Passage given:
════════════════════

The Old West still is a part of us

    Karon has acquired a new addiction: “Gunsmoke.”
    No, she hasn’t taken up shooting or Civil War reenacting. I’m talking about the old TV show.
    She stumbled across a cable channel that runs a combination of religious shows and old westerns. “Gunsmoke” is just one of the offerings; there are really old ones, like the black-and-white, half-hour version with Chester, the limping deputy, and color, hour-long versions with Festus, the deputy who looked like he never bathed.
    They really are pretty good. We’re the kind of couple who actually tries each other’s addictions, so I’ve been watching them and enjoying them too. They also show the original “Lone Ranger,” and I’ve thought the Lone Ranger was way cool since I was a kid. If I’d been born 10 years earlier, I would’ve been a serious fan. (My brother, who was born nine years before me, was into Zorro, who also was cool; we’ve got the era covered.)
    Karon is a pretty big western fan, especially John Wayne movies. She grew up watching them. She’s attached to John Wayne westerns the way I’m attached to 1930s monster flicks, which I grew up watching.
    Still, I like a good western. In fact, two of my favorite movies — “Tombstone” and “The Long Riders” — are westerns.
    Part of it is that the Old West is such a part of America. Most of what people know about it might be myth and/or legend, but they’re the kinds of stories that explain much of the American character. Western movies s how everything that’s good about America (courage, cooperation), as well as everything that’s bad (Native American genocide, greed).
    Sometimes, when I’m daydreaming, I imagine Wauneta as it was in the Old West. I, of course, am the editor of the town newspaper, resplendent in sleeve garters and apron.
    But in case you haven’t noticed, westerns just aren’t that big a deal any more.
    You can tell from Karon’s TV channel there was a time when westerns were much more of a thing, culturally speaking. TV was full of them. Benkelman’s own Ward Bond was a star of one of the most popular, “Wagon Train.” That was a classic show, but I’m betting that these days, about four-fifths of people who hear his name don’t recognize it. If you’re one of those, he also was Bert the cop in “It’s a Wonderful Life.”
    But aside from the occasional show on HBO, like “Deadwood,” people don’t really make westerns any more, either TV shows or movies. The last western movie I remember is “The Lone Ranger,” which came out in 2013. In was a massive bomb, in part because they cast Johnny Depp as a very weird-looking Tonto.

════════════════════

Supplied information:
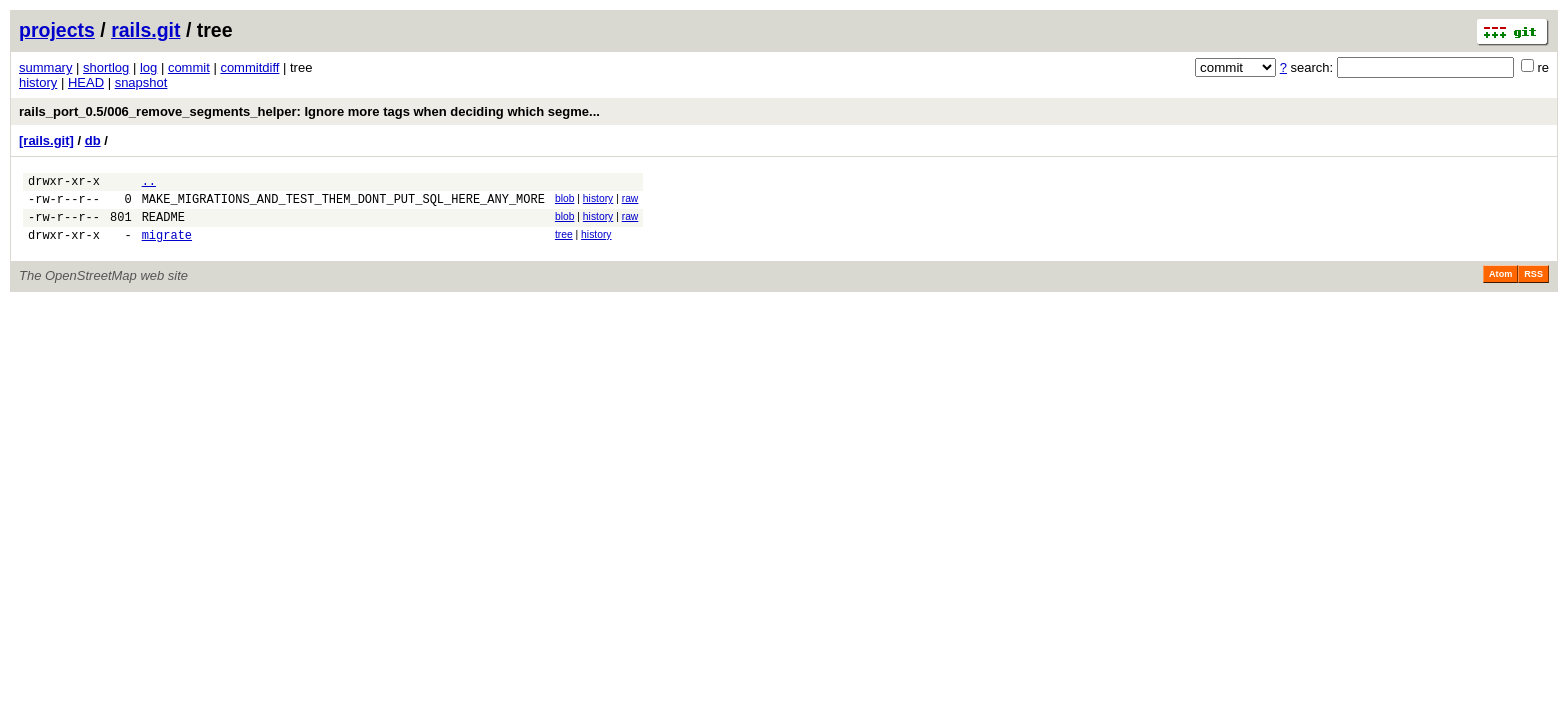  What do you see at coordinates (565, 201) in the screenshot?
I see `blob` at bounding box center [565, 201]. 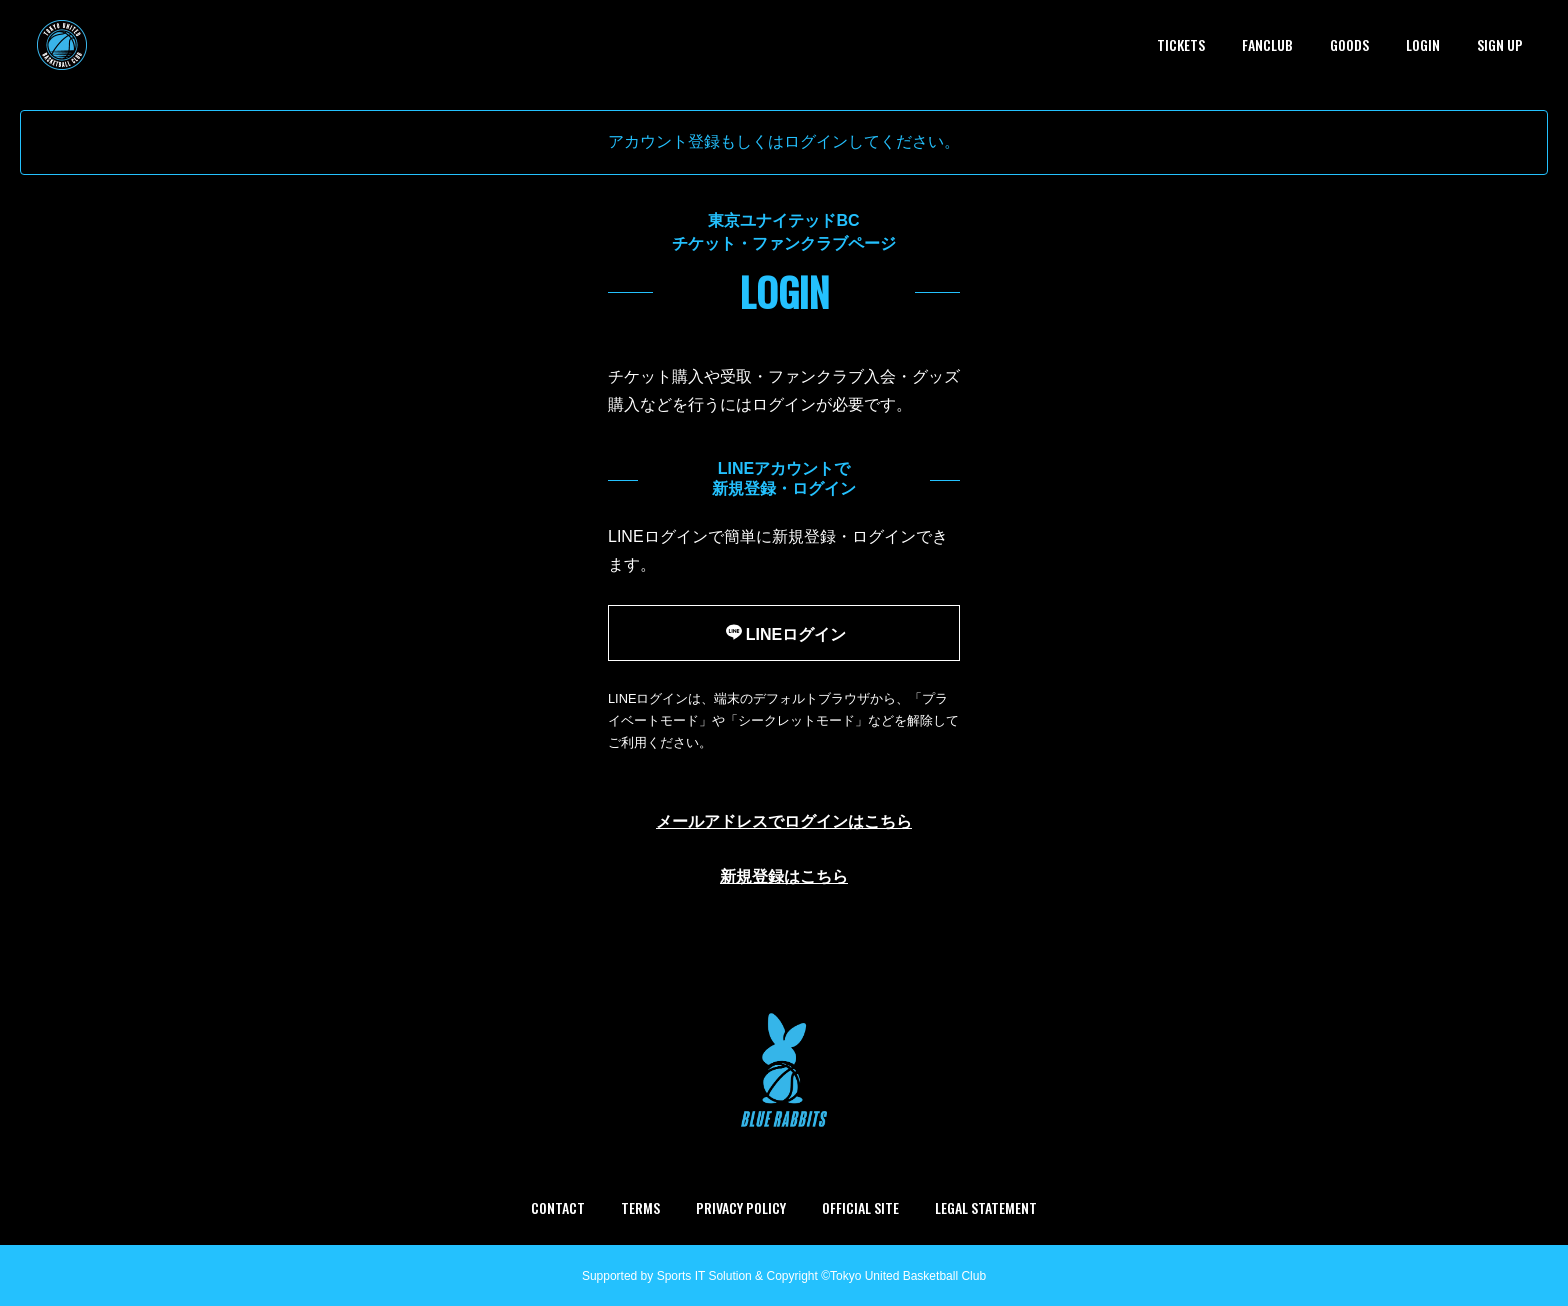 What do you see at coordinates (1349, 44) in the screenshot?
I see `GOODS` at bounding box center [1349, 44].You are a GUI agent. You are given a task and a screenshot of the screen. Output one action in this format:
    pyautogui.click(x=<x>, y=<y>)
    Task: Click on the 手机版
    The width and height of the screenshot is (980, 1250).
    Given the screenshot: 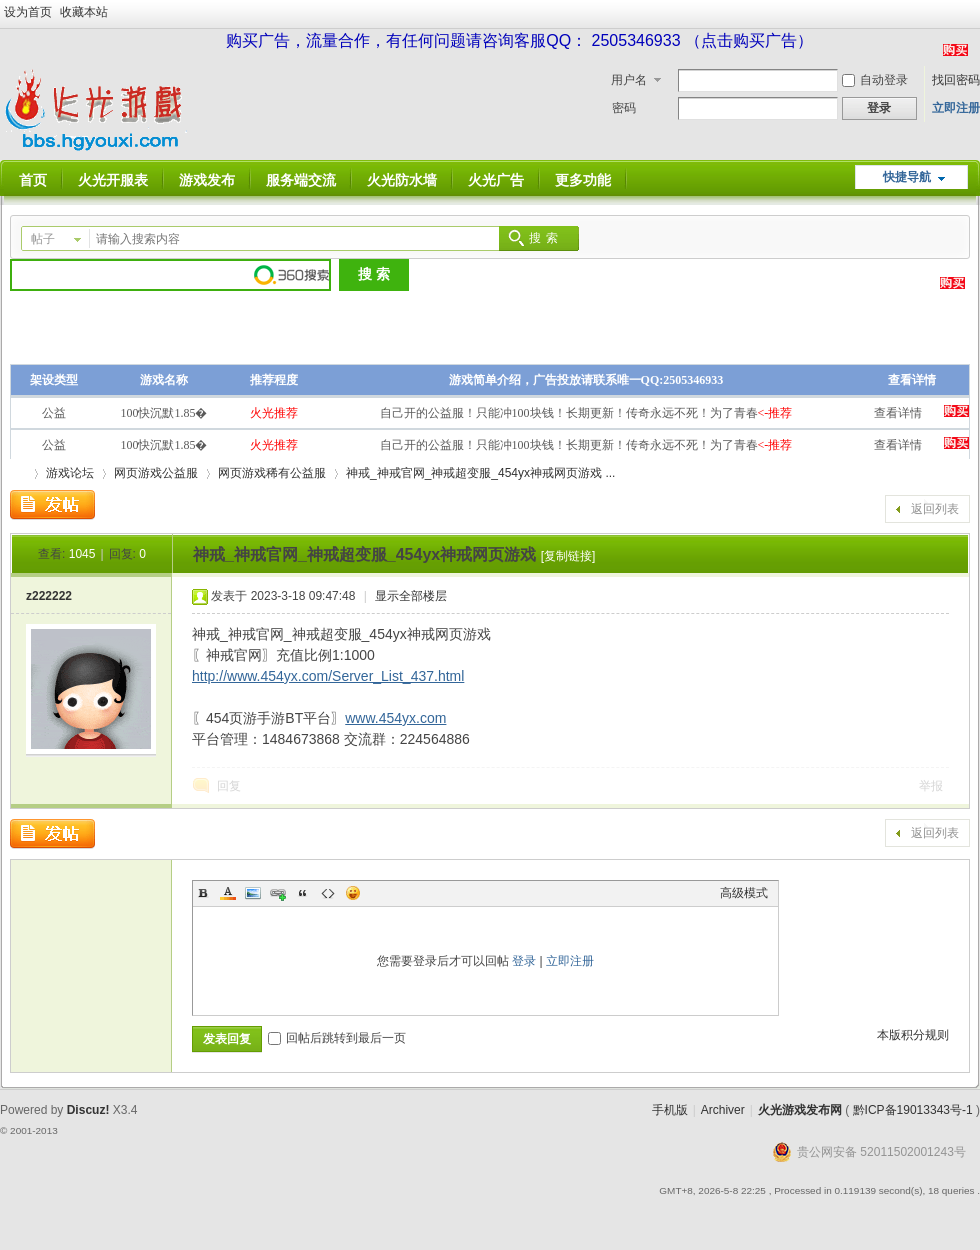 What is the action you would take?
    pyautogui.click(x=670, y=1110)
    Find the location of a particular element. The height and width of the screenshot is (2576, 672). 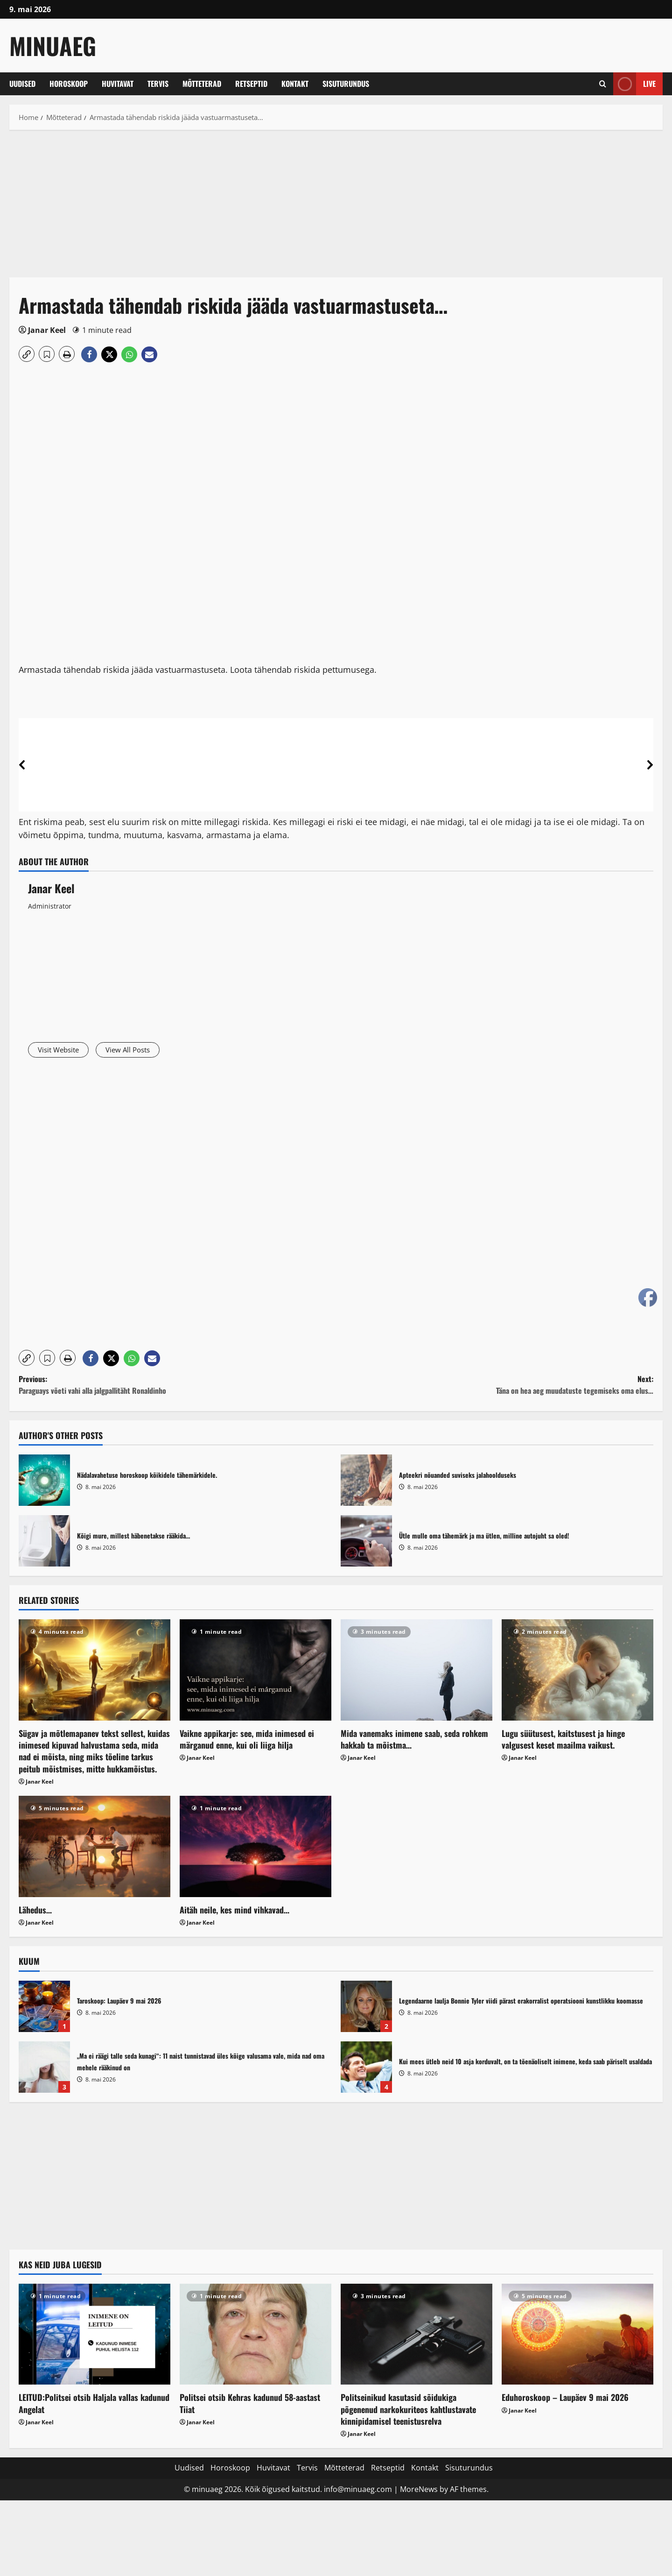

Uudised is located at coordinates (22, 83).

════════════════════

Directives:
1. In the column about westerns, what role did Ward Bond play in "It's a Wonderful Life"?
2. Copy the column about westerns word for word, between "The Old West still" and "old TV show.", inclusive.

Solutions below:
1. Bert the cop.

2.
The Old West still is a part of us

    Karon has acquired a new addiction: “Gunsmoke.”
    No, she hasn’t taken up shooting or Civil War reenacting. I’m talking about the old TV show.